# Colubrids > Ratsnakes >  How are Texas Rat snakes to keep...

## Kahlua

Tax season is coming up & am thinking about getting another snake (like most of you am sure lol  :Smile: )

Been thinking about getting a Leucistic Texas rat snake...they are GORGEOUS & have been eyeing them for some time.

Care looks simple enough...am just a lil hesitant about their temperament, I've heard that most rat snakes have an attitude problem & being as my current 2 snakes are a BP & Rosy boa & have yet to experience getting bitten...am not sure if I'm ready for a feisty species.

Any tips/advice about this species...appreciate your thoughts!

----------


## smalltimeballz

I've only dealt with the ones I've caught as a kid. Those always had nasty attitudes. But I'm sure captive bred will be a little better. If you're worried about getting bit, get a few (or make) appropriate sized snake hooks to handle/ hook train the lil bugger and use tongs/forceps to feed it.... that way your hands are never in the way to get bit. And once you get confident, you can start picking it up by approaching it from its back end, not the head. Getting bit by a rat is about as bad as getting nailed by a ball: a sharp surprised pain followed by a bit of blood, nothing serious.... but still not fun in my opinion. I don't like to get bit by anything and will even hook a ball if its being feisty lol

----------


## Pyrate81

Experience:
I've handled a male lucy texas rat which was a total dream and has a temperament which is almost boa-like. Very calm and relaxed, it was a dream.  I wanted to steal him.  That snake has a sister I never met who was a total witch.  Supposedly a nasty little girl, I probably would've loved her more.  I have a thing for snakes with bad attitudes.  

Somewhat related: 
I have an Albino Black rat and a yellow rat snake.  The black rat is calm as anything and the yellow rat is a little high strung but hasn't nipped me in months, he likes to musk though. I'm still working with him after his previous owner probably didn't handle him well and got rid of it after it bit his 2 year old(What an Idiot!).  

IMO/XP: 
Bigger rat snakes seem calmer/gentler while the smaller ones such as everglades and yellow can be a bit wirey all are good snakes.

Overall:
I would definitely recommend one and may get one myself in the future.  A "bad attitude" which these snakes has been seldom heard in my experience and they seem to have more of a "corn snake attitude" which is very chill.  I don't think you can go wrong with them.  Have you ever been stung by a bee?  A snake bite is barely noticable in comparison, it's just how quick they strike that gets you.  I tell everyone I talk to "I'd rather get bit my a snake than stung by a bee."    Good luck.   :Smile:

----------


## iPanda

Old thread, but I'm going to bump...
I got a leucistic rat snake for the same reasons...cute as can be.
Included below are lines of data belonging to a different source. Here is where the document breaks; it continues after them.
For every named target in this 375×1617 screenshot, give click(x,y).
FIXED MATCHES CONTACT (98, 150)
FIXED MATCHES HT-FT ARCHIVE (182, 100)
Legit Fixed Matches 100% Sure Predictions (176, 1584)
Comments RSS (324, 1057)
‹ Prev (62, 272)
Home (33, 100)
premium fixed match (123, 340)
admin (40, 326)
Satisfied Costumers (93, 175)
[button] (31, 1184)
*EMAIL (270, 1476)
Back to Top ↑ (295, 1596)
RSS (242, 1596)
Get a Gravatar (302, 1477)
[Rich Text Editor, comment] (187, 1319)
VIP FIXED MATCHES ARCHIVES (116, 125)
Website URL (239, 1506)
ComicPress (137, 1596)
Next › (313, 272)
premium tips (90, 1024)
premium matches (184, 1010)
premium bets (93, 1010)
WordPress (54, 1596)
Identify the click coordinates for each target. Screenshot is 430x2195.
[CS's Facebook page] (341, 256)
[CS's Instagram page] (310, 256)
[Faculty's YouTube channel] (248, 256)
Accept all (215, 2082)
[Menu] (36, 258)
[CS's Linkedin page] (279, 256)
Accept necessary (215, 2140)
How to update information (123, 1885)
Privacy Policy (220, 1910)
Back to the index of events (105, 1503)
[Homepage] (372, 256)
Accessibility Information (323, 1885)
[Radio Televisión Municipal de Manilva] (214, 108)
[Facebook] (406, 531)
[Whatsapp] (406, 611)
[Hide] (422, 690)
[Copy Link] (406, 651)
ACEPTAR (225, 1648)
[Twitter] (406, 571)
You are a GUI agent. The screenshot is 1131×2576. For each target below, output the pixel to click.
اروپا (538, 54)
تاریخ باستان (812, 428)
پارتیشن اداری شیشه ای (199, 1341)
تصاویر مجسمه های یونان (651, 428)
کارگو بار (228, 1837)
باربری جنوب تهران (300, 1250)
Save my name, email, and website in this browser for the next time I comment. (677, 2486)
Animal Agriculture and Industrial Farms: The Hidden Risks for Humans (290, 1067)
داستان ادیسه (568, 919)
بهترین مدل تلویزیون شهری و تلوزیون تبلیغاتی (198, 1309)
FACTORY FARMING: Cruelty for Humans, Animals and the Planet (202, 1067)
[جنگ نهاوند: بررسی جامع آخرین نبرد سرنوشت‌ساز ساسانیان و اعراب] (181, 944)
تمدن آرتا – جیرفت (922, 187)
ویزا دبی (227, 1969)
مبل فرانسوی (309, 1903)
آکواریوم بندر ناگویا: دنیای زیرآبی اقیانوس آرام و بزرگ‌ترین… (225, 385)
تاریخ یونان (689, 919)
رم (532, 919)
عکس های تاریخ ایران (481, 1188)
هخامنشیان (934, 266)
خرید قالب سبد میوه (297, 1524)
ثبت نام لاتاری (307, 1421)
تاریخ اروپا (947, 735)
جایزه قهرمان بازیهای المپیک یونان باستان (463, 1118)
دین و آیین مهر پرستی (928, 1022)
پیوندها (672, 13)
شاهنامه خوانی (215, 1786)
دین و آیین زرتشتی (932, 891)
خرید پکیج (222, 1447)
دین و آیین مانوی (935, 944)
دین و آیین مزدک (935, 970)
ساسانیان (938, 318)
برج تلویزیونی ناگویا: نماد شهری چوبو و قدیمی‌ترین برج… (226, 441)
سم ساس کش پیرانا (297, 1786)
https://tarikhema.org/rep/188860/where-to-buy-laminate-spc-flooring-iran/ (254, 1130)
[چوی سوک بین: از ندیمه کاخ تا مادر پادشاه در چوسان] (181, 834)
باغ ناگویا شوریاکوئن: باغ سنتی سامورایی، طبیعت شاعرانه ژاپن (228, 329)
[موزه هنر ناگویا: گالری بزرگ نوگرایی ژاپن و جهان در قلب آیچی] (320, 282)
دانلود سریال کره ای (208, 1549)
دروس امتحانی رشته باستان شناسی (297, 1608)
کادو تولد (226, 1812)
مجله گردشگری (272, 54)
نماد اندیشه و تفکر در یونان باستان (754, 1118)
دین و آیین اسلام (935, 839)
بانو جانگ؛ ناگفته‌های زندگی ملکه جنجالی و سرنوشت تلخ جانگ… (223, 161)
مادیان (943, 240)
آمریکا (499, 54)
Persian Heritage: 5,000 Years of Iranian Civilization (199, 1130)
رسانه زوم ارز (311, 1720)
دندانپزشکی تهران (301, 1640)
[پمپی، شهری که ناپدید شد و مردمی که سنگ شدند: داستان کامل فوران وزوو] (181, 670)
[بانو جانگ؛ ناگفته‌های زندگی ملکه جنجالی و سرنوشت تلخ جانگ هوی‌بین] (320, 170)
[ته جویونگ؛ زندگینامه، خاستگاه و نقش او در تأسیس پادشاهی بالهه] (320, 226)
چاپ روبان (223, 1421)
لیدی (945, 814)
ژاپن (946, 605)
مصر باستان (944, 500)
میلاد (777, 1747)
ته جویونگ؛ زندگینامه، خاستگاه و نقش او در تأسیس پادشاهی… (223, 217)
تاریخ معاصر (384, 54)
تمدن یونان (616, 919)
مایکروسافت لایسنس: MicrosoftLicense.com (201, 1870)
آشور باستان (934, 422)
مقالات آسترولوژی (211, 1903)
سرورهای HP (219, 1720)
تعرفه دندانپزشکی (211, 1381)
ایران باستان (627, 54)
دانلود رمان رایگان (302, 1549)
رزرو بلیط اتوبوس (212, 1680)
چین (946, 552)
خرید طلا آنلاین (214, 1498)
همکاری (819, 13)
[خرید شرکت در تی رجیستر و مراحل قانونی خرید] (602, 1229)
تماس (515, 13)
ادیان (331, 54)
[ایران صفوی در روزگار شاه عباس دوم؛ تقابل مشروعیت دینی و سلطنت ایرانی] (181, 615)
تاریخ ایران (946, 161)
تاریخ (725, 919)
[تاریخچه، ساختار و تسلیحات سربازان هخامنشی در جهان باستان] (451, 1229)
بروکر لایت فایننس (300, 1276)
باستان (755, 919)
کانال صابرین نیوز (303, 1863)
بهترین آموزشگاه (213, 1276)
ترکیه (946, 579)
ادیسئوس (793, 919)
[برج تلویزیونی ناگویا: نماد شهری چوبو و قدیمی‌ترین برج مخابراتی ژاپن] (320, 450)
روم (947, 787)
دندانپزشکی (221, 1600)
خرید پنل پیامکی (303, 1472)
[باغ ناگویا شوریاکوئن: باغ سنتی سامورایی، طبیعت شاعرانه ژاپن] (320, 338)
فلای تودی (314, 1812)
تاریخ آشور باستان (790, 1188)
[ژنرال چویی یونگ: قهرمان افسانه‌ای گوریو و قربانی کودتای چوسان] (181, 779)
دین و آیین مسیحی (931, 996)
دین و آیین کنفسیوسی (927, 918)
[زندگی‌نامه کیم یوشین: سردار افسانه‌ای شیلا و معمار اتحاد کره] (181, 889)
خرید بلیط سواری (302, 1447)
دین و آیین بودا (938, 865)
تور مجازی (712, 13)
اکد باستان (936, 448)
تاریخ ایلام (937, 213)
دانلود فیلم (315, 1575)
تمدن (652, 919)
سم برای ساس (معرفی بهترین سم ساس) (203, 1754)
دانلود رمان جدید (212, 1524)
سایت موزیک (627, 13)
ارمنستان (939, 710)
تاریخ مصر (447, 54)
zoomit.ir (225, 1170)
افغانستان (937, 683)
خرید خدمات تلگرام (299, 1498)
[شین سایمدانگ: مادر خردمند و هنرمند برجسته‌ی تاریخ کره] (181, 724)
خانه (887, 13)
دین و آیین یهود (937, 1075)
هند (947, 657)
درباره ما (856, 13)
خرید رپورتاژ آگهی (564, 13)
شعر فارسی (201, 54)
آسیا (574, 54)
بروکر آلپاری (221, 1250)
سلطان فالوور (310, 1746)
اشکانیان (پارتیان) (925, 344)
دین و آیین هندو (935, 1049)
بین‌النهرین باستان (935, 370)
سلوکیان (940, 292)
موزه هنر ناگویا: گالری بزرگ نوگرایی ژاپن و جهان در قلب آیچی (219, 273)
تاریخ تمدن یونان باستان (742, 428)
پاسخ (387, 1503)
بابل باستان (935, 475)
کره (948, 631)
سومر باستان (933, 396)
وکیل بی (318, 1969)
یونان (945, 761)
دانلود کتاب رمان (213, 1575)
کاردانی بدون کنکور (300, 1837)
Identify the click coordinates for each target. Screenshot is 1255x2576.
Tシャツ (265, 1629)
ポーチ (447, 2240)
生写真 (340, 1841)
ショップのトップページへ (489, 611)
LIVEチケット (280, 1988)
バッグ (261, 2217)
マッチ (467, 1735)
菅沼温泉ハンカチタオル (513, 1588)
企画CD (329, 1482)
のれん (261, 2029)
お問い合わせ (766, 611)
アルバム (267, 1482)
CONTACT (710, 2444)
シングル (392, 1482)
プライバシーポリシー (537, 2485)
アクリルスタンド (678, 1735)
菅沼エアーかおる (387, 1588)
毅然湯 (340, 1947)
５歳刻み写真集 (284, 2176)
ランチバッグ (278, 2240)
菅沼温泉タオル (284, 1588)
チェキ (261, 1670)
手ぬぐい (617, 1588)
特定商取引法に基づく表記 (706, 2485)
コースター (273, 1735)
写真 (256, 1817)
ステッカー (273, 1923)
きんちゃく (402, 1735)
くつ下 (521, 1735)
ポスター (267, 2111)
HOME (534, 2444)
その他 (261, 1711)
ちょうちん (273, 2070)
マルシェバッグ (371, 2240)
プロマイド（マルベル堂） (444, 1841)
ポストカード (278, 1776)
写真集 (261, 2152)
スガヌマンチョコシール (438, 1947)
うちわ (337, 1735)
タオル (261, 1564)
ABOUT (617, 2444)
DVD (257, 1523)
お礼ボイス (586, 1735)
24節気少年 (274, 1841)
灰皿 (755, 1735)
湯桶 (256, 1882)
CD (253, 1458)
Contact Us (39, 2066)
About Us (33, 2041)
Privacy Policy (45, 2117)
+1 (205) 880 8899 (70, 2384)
And he's a little terror...but to be honest, it's kinda what makes me love him so much. When they're small, the bites hardly ever draw blood, and hurt less than getting poked for blood. And that tail rattle is SOO CUUUTEEE. 

See. Cute. Get one. ;D

----------

_AlexisFitzy_ (12-19-2014)

----------


## bumblebee1028

> Old thread, but I'm going to bump...
> I got a leucistic rat snake for the same reasons...cute as can be. And he's a little terror...but to be honest, it's kinda what makes me love him so much. When they're small, the bites hardly ever draw blood, and hurt less than getting poked for blood. And that tail rattle is SOO CUUUTEEE. 
> 
> See. Cute. Get one. ;D


He's adorable!

----------

_AlexisFitzy_ (12-19-2014)

----------


## platinumbp

[QUOTE=Pyrate81;2210690]Experience:


Somewhat related: 
I have an Albino Black rat and a yellow rat snake.  The black rat is calm as anything and the yellow rat is a little high strung but hasn't nipped me in months, he likes to musk though. I'm still working with him after his previous owner probably didn't handle him well and got rid of it after it bit his 2 year old(What an Idiot!).  


Idiot is right. He probably blamed the snake and the toddler for not "playing well together."   :Razz:

----------


## platinumbp

Bumblebee:

That pic is so cute. Rat snake eyes are so expressive! Big, round toy snake eyes.

----------


## Bluebonnet Herp

I got quite the chewing from one Texas rat I snatched out of the road once. Despite his best attempts to rip my arm off, I was surprised at how little pain there was. It was very tolerable, unlike when one of my cats gets angry at me. I wouldn't worry about it whatsoever if they have a temperament or not, unless it's going to be around kids or used as an educational animal. They can draw blood, but that's just the anti-coagulant saliva doing what it does.

----------

Enirei (11-16-2016)

----------